Re: [PATCH v4 1/2] iommu/sva: Tighten SVA bind API with explicit flags

From: Jacob Pan
Date: Thu May 13 2021 - 19:38:07 EST


Hi Jason,

On Thu, 13 May 2021 19:31:22 -0300, Jason Gunthorpe <jgg@xxxxxxxxxx> wrote:

> On Thu, May 13, 2021 at 01:22:51PM -0700, Jacob Pan wrote:
> > Hi Tony,
> >
> > On Thu, 13 May 2021 12:57:49 -0700, "Luck, Tony" <tony.luck@xxxxxxxxx>
> > wrote:
> >
> > > On Thu, May 13, 2021 at 12:46:21PM -0700, Jacob Pan wrote:
> > > > It seems there are two options:
> > > > 1. Add a new IOMMU API to set up a system PASID with a *separate*
> > > > IOMMU page table/domain, mark the device is PASID only with a flag.
> > > > Use DMA APIs to explicit map/unmap. Based on this PASID-only flag,
> > > > Vendor IOMMU driver will decide whether to use system PASID domain
> > > > during map/unmap. Not clear if we also need to make IOVA==kernel VA.
> > > >
> > > > 2. Add a new IOMMU API to setup a system PASID which points to
> > > > init_mm.pgd. This API only allows trusted device to bind with the
> > > > system PASID at its own risk. There is no need for DMA API. This is
> > > > the same as the current code except with an explicit API.
> > > >
> > > > Which option?
> > >
> > > Option #1 looks cleaner to me. Option #2 gives access to bits
> > > of memory that the users of system PASID shouldn't ever need
> > > to touch ... just map regions of memory that the kernel has
> > > a "struct page" for.
> > >
> > > What does "use DMA APIs to explicitly map/unmap" mean? Is that
> > > for the whole region?
> > >
> > If we map the entire kernel direct map during system PASID setup, then
> > we don't need to use DMA API to map/unmap certain range.
> >
> > I was thinking this system PASID page table could be on-demand. The
> > mapping is built by explicit use of DMA map/unmap APIs.
>
> Option 1 should be the PASID works exactly like a normal RID and uses
> all the normal DMA APIs and IOMMU mechanisms, whatever the platform
> implements.
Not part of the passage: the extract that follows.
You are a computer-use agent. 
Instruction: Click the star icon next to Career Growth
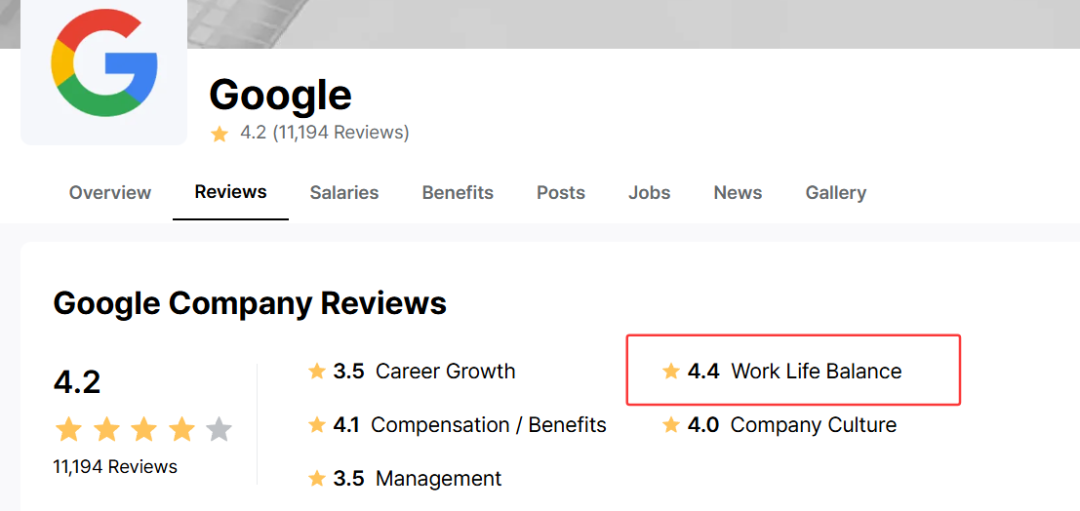(x=317, y=372)
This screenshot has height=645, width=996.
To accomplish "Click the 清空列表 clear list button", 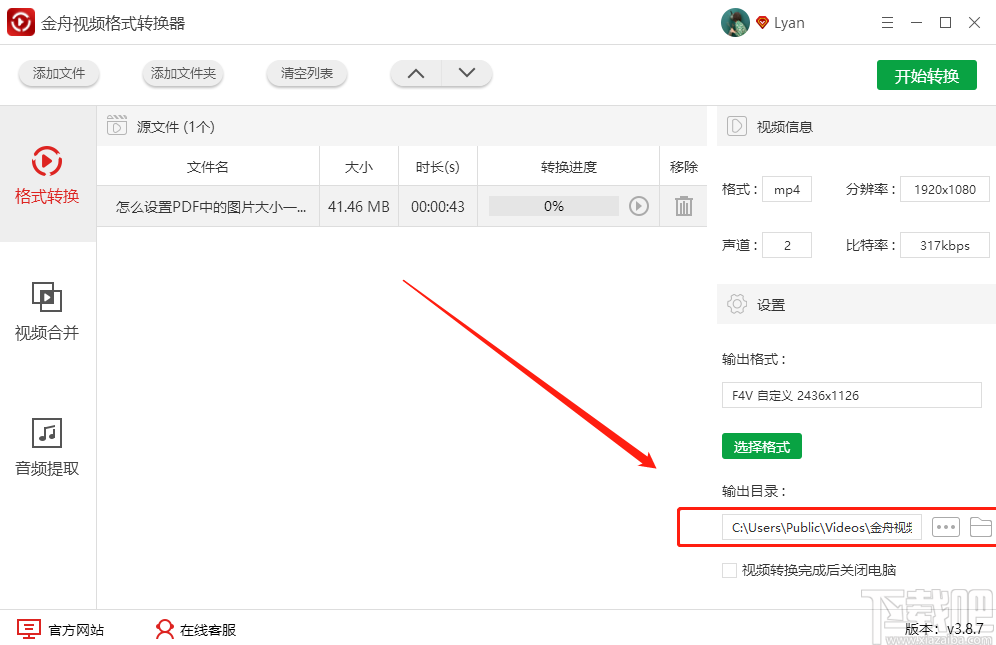I will pyautogui.click(x=306, y=73).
This might mean an iommu update on every operation or not.
>
> > > I'm expecting that once this system PASID has been initialized,
> > > then any accelerator device with a kernel use case would use the
> > > same PASID. I.e. DSA for page clearing, IAX for ZSwap compression
> > > & decompression, etc.
> > >
> > OK, sounds like we have to map the entire kernel VA with struct page as
> > you said. So we still by-pass DMA APIs, can we all agree on that?
>
> Option 2 should be the faster option, but not available in all cases.
>
> Option 1 isn't optional. DMA and IOMMU code has to be portable and
> this is the portable API.
>
> If you want to do option 1 and option 2 then give it a go, but in most
> common cases with the IOMMU in a direct map you shouldn't get a
> notable performance win.
>
Looks like we are converging. Let me summarize the takeaways:
1. Remove IOMMU_SVA_BIND_SUPERVISOR flag from this patch, in fact there
will be no flags at all for iommu_sva_bind_device()
2. Remove all supervisor SVA related vt-d, idxd code.
3. Create API iommu_setup_system_pasid_direct_map(option_flag)
if (option_flag == 1)
iommu_domain_alloc(IOMMU_DOMAIN_DMA);
if (option_flag == 2)
iommu_domain_alloc(IOMMU_DOMAIN_DIRECT); //new domain type?
setup IOMMU page tables mirroring the direct map
4. Create API iommu_enable_dev_direct_map(struct dev, &pasid, &option)
- Drivers call this API to get the system PASID and which option is
available on the system PASID
- mark device as PASID only, perhaps a new flag in struct
device->dev_iommu->pasid_only = 1
5. DMA API IOMMU vendor ops will take action based on the pasid_only flag to
decide if the mapping is for system PASID page tables.

Does it make sense?


> Jason


Thanks,

Jacob